Could you transcribe every entry exactly, leaving nothing out?
#### Source records
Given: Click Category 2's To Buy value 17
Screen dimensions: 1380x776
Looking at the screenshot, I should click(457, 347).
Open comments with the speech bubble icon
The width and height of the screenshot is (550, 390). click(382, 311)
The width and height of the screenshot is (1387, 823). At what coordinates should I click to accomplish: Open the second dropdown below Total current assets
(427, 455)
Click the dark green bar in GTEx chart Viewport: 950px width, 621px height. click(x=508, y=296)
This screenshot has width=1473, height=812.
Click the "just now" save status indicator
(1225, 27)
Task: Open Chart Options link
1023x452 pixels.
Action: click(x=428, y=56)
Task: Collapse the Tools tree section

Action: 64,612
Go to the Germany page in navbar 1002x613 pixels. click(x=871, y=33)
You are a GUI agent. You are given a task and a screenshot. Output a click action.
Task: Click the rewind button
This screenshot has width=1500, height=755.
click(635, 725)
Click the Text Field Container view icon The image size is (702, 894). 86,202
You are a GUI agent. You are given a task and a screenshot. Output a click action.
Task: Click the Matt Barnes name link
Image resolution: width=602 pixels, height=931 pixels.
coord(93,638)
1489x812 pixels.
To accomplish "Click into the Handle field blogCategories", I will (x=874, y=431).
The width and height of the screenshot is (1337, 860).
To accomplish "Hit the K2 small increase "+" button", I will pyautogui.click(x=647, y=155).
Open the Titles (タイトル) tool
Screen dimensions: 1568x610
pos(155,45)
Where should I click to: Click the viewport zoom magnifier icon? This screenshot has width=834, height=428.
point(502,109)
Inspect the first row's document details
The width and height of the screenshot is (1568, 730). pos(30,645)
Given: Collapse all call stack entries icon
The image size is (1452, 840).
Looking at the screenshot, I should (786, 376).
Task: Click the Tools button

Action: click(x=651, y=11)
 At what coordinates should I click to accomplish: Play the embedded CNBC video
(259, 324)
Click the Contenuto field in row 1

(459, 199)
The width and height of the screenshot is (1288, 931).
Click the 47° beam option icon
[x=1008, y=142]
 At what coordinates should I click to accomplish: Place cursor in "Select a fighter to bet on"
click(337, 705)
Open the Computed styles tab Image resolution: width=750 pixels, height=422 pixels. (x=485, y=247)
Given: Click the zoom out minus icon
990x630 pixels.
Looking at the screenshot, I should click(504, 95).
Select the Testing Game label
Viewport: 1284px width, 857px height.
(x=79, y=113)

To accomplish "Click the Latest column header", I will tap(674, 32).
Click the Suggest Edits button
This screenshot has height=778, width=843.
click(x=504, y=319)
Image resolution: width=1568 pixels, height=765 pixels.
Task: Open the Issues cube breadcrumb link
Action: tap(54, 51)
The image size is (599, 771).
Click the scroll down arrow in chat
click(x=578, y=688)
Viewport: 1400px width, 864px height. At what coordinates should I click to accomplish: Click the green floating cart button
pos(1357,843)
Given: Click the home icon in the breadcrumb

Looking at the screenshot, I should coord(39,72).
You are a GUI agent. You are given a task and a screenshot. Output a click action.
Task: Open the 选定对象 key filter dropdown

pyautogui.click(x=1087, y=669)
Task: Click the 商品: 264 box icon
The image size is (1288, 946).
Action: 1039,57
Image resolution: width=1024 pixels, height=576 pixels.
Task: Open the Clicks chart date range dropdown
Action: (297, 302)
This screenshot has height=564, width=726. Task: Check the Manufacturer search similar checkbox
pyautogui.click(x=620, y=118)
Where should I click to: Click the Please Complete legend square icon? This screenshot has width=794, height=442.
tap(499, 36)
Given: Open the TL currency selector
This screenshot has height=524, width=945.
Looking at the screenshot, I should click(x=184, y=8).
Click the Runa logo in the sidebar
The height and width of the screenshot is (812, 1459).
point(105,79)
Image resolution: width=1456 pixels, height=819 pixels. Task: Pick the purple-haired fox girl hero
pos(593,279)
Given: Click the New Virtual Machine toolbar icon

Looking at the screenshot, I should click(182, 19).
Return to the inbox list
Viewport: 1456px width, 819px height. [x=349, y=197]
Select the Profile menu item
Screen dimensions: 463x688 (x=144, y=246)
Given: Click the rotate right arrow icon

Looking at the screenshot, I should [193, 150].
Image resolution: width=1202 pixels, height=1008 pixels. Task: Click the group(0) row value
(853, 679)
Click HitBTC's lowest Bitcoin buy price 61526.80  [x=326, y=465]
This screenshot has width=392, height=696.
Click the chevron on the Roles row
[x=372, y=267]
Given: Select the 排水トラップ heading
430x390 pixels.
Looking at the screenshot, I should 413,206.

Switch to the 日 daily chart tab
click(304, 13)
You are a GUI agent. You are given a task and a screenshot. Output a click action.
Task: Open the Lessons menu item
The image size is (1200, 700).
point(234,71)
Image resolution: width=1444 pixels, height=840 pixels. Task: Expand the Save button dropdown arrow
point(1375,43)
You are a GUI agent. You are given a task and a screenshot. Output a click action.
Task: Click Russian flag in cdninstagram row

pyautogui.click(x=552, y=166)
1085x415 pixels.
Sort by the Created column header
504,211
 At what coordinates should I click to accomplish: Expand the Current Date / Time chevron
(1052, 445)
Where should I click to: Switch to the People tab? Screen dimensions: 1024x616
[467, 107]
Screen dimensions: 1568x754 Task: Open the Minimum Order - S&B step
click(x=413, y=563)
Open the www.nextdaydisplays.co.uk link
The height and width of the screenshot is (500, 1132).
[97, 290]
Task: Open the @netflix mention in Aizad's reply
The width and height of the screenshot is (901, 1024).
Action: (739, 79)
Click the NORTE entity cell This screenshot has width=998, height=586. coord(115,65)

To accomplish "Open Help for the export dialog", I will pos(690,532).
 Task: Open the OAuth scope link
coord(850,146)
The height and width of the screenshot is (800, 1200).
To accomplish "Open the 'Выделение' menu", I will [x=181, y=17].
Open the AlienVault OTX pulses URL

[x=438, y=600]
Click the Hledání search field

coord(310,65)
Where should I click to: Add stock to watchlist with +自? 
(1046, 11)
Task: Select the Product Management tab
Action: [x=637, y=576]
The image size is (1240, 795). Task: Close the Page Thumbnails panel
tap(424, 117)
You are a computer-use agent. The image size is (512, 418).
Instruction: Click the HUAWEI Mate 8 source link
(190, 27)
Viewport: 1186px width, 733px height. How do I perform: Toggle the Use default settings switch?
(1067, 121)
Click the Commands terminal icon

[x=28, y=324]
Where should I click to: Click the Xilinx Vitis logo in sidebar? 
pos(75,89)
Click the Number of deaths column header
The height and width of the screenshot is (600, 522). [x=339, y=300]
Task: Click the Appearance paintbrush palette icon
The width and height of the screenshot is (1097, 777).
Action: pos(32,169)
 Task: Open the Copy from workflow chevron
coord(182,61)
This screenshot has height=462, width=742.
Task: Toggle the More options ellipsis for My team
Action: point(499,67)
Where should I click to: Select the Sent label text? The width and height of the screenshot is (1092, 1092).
########
*Answer box*
Given: Click Category 2's To Buy value 17
Screen dimensions: 1380x776
Looking at the screenshot, I should click(457, 347).
Open comments with the speech bubble icon
The width and height of the screenshot is (550, 390). click(382, 311)
The width and height of the screenshot is (1387, 823). At what coordinates should I click to accomplish: Open the second dropdown below Total current assets
(427, 455)
Click the dark green bar in GTEx chart Viewport: 950px width, 621px height. click(x=508, y=296)
This screenshot has width=1473, height=812.
Click the "just now" save status indicator
(1225, 27)
Task: Open Chart Options link
1023x452 pixels.
Action: click(x=428, y=56)
Task: Collapse the Tools tree section

Action: 64,612
Go to the Germany page in navbar 1002x613 pixels. click(x=871, y=33)
You are a GUI agent. You are given a task and a screenshot. Output a click action.
Task: Click the rewind button
This screenshot has width=1500, height=755.
click(635, 725)
Click the Text Field Container view icon The image size is (702, 894). 86,202
You are a GUI agent. You are given a task and a screenshot. Output a click action.
Task: Click the Matt Barnes name link
Image resolution: width=602 pixels, height=931 pixels.
coord(93,638)
1489x812 pixels.
To accomplish "Click into the Handle field blogCategories", I will (x=874, y=431).
The width and height of the screenshot is (1337, 860).
To accomplish "Hit the K2 small increase "+" button", I will pyautogui.click(x=647, y=155).
Open the Titles (タイトル) tool
Screen dimensions: 1568x610
pos(155,45)
Where should I click to: Click the viewport zoom magnifier icon? This screenshot has width=834, height=428.
point(502,109)
Inspect the first row's document details
The width and height of the screenshot is (1568, 730). pos(30,645)
Given: Collapse all call stack entries icon
The image size is (1452, 840).
Looking at the screenshot, I should (786, 376).
Task: Click the Tools button

Action: click(x=651, y=11)
 At what coordinates should I click to accomplish: Play the embedded CNBC video
(259, 324)
Click the Contenuto field in row 1

(459, 199)
The width and height of the screenshot is (1288, 931).
Click the 47° beam option icon
[x=1008, y=142]
 At what coordinates should I click to accomplish: Place cursor in "Select a fighter to bet on"
click(337, 705)
Open the Computed styles tab Image resolution: width=750 pixels, height=422 pixels. (x=485, y=247)
Given: Click the zoom out minus icon
990x630 pixels.
Looking at the screenshot, I should click(504, 95).
Select the Testing Game label
Viewport: 1284px width, 857px height.
(x=79, y=113)

To accomplish "Click the Latest column header", I will tap(674, 32).
Click the Suggest Edits button
This screenshot has height=778, width=843.
click(x=504, y=319)
Image resolution: width=1568 pixels, height=765 pixels.
Task: Open the Issues cube breadcrumb link
Action: tap(54, 51)
The image size is (599, 771).
Click the scroll down arrow in chat
click(x=578, y=688)
Viewport: 1400px width, 864px height. At what coordinates should I click to accomplish: Click the green floating cart button
pos(1357,843)
Given: Click the home icon in the breadcrumb

Looking at the screenshot, I should coord(39,72).
You are a GUI agent. You are given a task and a screenshot. Output a click action.
Task: Open the 选定对象 key filter dropdown

pyautogui.click(x=1087, y=669)
Task: Click the 商品: 264 box icon
The image size is (1288, 946).
Action: 1039,57
Image resolution: width=1024 pixels, height=576 pixels.
Task: Open the Clicks chart date range dropdown
Action: (297, 302)
This screenshot has height=564, width=726. Task: Check the Manufacturer search similar checkbox
pyautogui.click(x=620, y=118)
Where should I click to: Click the Please Complete legend square icon? This screenshot has width=794, height=442.
tap(499, 36)
Given: Open the TL currency selector
This screenshot has height=524, width=945.
Looking at the screenshot, I should click(x=184, y=8).
Click the Runa logo in the sidebar
The height and width of the screenshot is (812, 1459).
point(105,79)
Image resolution: width=1456 pixels, height=819 pixels. Task: Pick the purple-haired fox girl hero
pos(593,279)
Given: Click the New Virtual Machine toolbar icon

Looking at the screenshot, I should click(182, 19).
Return to the inbox list
Viewport: 1456px width, 819px height. [x=349, y=197]
Select the Profile menu item
Screen dimensions: 463x688 (x=144, y=246)
Given: Click the rotate right arrow icon

Looking at the screenshot, I should [193, 150].
Image resolution: width=1202 pixels, height=1008 pixels. Task: Click the group(0) row value
(853, 679)
Click HitBTC's lowest Bitcoin buy price 61526.80  [x=326, y=465]
This screenshot has width=392, height=696.
Click the chevron on the Roles row
[x=372, y=267]
Given: Select the 排水トラップ heading
430x390 pixels.
Looking at the screenshot, I should 413,206.

Switch to the 日 daily chart tab
click(304, 13)
You are a GUI agent. You are given a task and a screenshot. Output a click action.
Task: Open the Lessons menu item
The image size is (1200, 700).
point(234,71)
Image resolution: width=1444 pixels, height=840 pixels. Task: Expand the Save button dropdown arrow
point(1375,43)
You are a GUI agent. You are given a task and a screenshot. Output a click action.
Task: Click Russian flag in cdninstagram row

pyautogui.click(x=552, y=166)
1085x415 pixels.
Sort by the Created column header
504,211
 At what coordinates should I click to accomplish: Expand the Current Date / Time chevron
(1052, 445)
Where should I click to: Switch to the People tab? Screen dimensions: 1024x616
[467, 107]
Screen dimensions: 1568x754 Task: Open the Minimum Order - S&B step
click(x=413, y=563)
Open the www.nextdaydisplays.co.uk link
The height and width of the screenshot is (500, 1132).
[97, 290]
Task: Open the @netflix mention in Aizad's reply
The width and height of the screenshot is (901, 1024).
Action: (739, 79)
Click the NORTE entity cell This screenshot has width=998, height=586. coord(115,65)

To accomplish "Open Help for the export dialog", I will pos(690,532).
 Task: Open the OAuth scope link
coord(850,146)
The height and width of the screenshot is (800, 1200).
To accomplish "Open the 'Выделение' menu", I will [x=181, y=17].
Open the AlienVault OTX pulses URL

[x=438, y=600]
Click the Hledání search field

coord(310,65)
Where should I click to: Add stock to watchlist with +自? 
(1046, 11)
Task: Select the Product Management tab
Action: [x=637, y=576]
The image size is (1240, 795). Task: Close the Page Thumbnails panel
tap(424, 117)
You are a computer-use agent. The image size is (512, 418).
Instruction: Click the HUAWEI Mate 8 source link
(190, 27)
Viewport: 1186px width, 733px height. How do I perform: Toggle the Use default settings switch?
(1067, 121)
Click the Commands terminal icon

[x=28, y=324]
Where should I click to: Click the Xilinx Vitis logo in sidebar? 
pos(75,89)
Click the Number of deaths column header
The height and width of the screenshot is (600, 522). [x=339, y=300]
Task: Click the Appearance paintbrush palette icon
The width and height of the screenshot is (1097, 777).
Action: pos(32,169)
 Task: Open the Copy from workflow chevron
coord(182,61)
This screenshot has height=462, width=742.
Task: Toggle the More options ellipsis for My team
Action: point(499,67)
Where should I click to: Select the Sent label text? The width and height of the screenshot is (1092, 1092).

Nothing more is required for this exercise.